- Recorded data -
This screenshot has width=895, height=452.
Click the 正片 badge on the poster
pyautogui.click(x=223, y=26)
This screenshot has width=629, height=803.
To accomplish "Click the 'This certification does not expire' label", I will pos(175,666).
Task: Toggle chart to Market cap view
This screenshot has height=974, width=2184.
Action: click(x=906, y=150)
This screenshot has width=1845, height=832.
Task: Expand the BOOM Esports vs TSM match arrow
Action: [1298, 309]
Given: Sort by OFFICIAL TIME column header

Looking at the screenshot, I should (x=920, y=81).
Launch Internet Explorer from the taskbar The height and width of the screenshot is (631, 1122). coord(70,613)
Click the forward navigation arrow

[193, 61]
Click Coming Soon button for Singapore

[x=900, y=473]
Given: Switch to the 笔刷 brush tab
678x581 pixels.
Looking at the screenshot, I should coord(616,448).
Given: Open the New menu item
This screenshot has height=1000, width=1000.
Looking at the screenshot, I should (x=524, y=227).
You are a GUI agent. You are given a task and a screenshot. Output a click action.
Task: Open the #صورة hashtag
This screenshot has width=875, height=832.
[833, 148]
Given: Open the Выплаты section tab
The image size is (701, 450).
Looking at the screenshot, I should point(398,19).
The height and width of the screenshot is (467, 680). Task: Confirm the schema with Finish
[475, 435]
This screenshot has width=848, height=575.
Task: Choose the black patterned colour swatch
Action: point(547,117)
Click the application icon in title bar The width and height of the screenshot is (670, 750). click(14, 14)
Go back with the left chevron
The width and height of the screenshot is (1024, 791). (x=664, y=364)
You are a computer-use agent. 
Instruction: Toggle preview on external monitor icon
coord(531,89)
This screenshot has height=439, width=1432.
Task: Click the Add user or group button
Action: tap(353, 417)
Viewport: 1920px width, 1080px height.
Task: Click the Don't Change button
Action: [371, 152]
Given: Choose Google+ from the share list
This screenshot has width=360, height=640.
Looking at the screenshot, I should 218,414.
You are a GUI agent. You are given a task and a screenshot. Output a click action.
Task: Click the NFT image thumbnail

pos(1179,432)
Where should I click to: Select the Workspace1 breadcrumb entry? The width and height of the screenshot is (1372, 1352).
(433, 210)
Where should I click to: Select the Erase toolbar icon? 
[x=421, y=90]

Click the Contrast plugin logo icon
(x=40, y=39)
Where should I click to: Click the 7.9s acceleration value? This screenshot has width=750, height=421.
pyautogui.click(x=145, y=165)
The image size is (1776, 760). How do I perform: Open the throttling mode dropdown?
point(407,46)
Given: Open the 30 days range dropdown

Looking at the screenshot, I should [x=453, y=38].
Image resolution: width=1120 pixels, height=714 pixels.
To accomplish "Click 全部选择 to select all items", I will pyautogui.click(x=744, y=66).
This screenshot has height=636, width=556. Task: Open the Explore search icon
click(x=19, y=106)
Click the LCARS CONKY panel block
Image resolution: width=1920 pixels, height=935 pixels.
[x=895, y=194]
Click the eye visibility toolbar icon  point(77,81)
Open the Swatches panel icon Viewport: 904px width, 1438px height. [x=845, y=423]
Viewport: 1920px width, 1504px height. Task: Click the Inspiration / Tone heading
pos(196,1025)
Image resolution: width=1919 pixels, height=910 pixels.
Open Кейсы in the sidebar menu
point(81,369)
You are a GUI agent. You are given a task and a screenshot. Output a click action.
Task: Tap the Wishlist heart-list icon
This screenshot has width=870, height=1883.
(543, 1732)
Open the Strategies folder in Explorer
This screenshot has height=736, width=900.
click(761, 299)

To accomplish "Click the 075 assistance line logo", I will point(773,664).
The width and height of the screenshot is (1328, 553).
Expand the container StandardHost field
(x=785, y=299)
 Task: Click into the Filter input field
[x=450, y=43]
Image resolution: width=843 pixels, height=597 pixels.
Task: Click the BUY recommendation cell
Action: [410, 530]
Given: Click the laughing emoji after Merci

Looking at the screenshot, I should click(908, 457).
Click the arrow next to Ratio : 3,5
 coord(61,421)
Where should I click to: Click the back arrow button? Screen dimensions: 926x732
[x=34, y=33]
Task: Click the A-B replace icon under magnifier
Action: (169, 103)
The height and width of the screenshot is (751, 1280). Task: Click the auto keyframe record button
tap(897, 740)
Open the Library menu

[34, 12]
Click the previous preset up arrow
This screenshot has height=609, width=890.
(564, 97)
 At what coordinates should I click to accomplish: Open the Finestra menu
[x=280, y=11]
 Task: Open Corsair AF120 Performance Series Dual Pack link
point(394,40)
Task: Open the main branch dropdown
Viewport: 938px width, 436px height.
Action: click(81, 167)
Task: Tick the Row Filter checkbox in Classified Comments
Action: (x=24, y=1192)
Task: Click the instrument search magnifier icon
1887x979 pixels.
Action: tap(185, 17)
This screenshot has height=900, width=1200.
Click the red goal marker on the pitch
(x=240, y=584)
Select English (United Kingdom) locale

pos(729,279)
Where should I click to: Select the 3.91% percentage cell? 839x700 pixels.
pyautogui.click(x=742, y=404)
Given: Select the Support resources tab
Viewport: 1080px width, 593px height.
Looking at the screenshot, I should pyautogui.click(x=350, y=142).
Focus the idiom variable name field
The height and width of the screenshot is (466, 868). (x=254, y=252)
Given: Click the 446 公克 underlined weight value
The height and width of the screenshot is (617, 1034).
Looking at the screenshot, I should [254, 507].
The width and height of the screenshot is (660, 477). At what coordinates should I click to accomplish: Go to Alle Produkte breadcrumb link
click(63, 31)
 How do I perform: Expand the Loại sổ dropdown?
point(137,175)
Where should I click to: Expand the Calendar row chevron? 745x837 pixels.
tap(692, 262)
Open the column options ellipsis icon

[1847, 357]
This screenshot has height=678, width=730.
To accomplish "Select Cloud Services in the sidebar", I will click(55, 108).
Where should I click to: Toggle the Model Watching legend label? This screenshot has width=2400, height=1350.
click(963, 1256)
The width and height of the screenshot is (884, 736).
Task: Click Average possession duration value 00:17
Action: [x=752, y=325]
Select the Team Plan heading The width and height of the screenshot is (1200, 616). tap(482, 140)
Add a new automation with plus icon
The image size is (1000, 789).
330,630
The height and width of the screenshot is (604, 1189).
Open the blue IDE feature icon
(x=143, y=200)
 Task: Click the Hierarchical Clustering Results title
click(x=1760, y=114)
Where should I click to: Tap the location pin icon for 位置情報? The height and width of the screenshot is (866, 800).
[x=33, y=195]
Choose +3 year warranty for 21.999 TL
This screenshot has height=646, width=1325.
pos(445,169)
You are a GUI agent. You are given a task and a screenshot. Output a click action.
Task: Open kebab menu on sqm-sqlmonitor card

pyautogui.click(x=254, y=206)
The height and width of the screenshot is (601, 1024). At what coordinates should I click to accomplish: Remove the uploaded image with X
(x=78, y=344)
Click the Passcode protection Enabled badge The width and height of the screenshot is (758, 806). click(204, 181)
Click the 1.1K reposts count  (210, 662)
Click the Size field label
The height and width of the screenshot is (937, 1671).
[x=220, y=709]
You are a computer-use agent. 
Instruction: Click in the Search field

- Requirement -
Going through the entries, return every line holding the word "list".

- Solution below -
Given: Choose Google+ from the share list
Task: Tap the Wishlist heart-list icon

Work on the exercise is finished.